Haven't read entire thread.

AAA normally, with all three sat at the same time (ie no retakes!!) does NOT just need to be Cambridge for medicine. Imperial is fantastic, and it's such a well regarded degree that only decent universities do if she can get in your spoilt for choice.

She will need a lot of work experience. Can she go and help in tee reception of a local gps? Then when she's a bit older write to consultants see if she can shadow. She'll be allowed to do naff all, but it helps grades aren't the be all and end all here. Most people applying will have a clean sweep of As.

AnyoneButAndre Sun 06-Sep-15 08:21:49

It would be incredibly tough. But no choice she makes at this time will commit her to anything - as a bright science minded girl then the advice boils down to "study science, get the best grades possible" which she'd be doing anyway. When she's a bit older there's a question of related work experience/volunteering and she'd presumably need a lot of support for that.

senua Sun 06-Sep-15 09:01:00

Chillax! The world gets very stressed at the end of KS2 as pupils take SATS and the 11+. They get stressed at KS4 with GCSEs. They get stressed at KS5 with AS/A2.
KS3? - not so much, it's a bit of a time-marking exercise. It's more about settling in senior school, getting used to specialist subject teachers, moving classrooms, learning self-management, etc. Social skills rather than academic.
As long as she keeps on top of her science so that, when options time comes, she can choose the triple science GCSE route then she will be fine.
It's all a long way off yet. Concentrate on getting better first.smile

senua Sun 06-Sep-15 22:52:32

I see that I am not alone. There is a thread on this in Secondary Education.

Lonecatwithkitten Mon 07-Sep-15 08:45:00

She has a really good chance of becoming a doctor, but you may need to manage her expectations about being a surgeon. As others have said there is a lot of standing, but as a non-human surgeon the other thing is hand strength. I did not realise how strong I needed my hands to be until I lost strength in my left hand due to carpal tunnel - I was lucky I had fantastic health insurance and a fantastic surgeon who deemed that lots of physio was essential to my full recovery. It did, however, show me that even in tiny patients (a lot of mine are) your hands need to be super strong.

IamtheDevilsAvocado Fri 18-Sep-15 11:12:53

Sorry rockinhippy I completely missed your question..

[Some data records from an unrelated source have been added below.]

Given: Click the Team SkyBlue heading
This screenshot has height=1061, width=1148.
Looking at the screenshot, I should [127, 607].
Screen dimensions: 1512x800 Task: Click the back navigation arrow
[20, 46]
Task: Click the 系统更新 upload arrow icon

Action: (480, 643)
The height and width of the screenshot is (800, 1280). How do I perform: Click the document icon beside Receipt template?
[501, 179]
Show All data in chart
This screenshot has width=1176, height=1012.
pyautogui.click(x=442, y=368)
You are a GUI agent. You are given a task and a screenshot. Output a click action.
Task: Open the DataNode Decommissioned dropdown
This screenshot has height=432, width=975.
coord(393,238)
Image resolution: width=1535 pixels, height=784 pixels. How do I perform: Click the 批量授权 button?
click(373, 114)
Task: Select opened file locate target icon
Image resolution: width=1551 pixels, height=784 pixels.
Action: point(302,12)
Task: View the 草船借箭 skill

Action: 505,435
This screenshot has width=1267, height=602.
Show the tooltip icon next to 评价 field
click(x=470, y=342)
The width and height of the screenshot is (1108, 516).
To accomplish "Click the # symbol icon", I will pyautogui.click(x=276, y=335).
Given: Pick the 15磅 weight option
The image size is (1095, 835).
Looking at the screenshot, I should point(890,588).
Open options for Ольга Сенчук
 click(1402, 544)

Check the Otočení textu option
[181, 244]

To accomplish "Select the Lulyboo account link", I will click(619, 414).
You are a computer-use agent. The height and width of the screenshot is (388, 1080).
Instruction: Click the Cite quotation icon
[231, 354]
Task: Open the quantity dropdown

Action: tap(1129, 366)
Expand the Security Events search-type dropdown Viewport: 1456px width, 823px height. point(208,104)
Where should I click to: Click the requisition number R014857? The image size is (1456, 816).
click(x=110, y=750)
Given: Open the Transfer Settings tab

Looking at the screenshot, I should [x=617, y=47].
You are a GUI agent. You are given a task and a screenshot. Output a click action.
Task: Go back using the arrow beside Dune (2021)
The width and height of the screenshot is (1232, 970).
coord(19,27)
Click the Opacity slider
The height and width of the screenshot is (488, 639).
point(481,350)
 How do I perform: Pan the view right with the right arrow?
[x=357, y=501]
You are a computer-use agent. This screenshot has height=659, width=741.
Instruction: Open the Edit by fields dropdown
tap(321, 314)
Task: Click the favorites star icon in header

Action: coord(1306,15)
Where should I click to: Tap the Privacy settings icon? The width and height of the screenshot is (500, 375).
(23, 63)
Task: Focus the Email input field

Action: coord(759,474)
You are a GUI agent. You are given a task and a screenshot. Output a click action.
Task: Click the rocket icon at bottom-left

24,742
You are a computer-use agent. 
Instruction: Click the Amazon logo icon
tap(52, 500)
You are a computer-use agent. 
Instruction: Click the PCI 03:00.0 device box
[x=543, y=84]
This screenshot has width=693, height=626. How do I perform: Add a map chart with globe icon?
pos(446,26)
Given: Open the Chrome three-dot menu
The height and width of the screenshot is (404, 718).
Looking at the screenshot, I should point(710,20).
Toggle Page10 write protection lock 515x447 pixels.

So free online courses- some are on demand... Where you can just complete them whenever you wish, some are more structured... With most students reading the same material the same week... It also means that people will be chatting about this in the chat forums.
They are all free I think, unless you want/ need certification

There are loads of courses, often from very prestigious universities (eg yale, stanford, MIT)

Search for these - you sign up via these sites! Have aa look, see what youthink - I'm sure there's something that'll interest your daughter and alleviate the boredom!

Hope her health improves soon!
Coursera
EdX

adski Thu 04-Aug-16 10:46:27

I know this post was from a while ago but I just wanted to add that my youngest missed nearly all of year 8 through illness. They were in too much pain to do any learning in the hospital. All our teacher friends and the school said more or less the same thing: "if you are going to miss a lot of school then Year 8 is the year to do it". When they felt better we started watching the CrashCourse videos on YouTube and they were perfect. The science courses are all excellent and I learnt more about Chemistry watching them than I ever did at school. After missing so much school my child went through some anxiety going back but we were quite strict about their attendance. Their maths teacher was brilliant and spent at least an hour a week, one on one, going through the stuff that had been missed. Otherwise they had no extra tuition and I am sure the whole experience will have no effect on GCSEs. Best of luck to you both.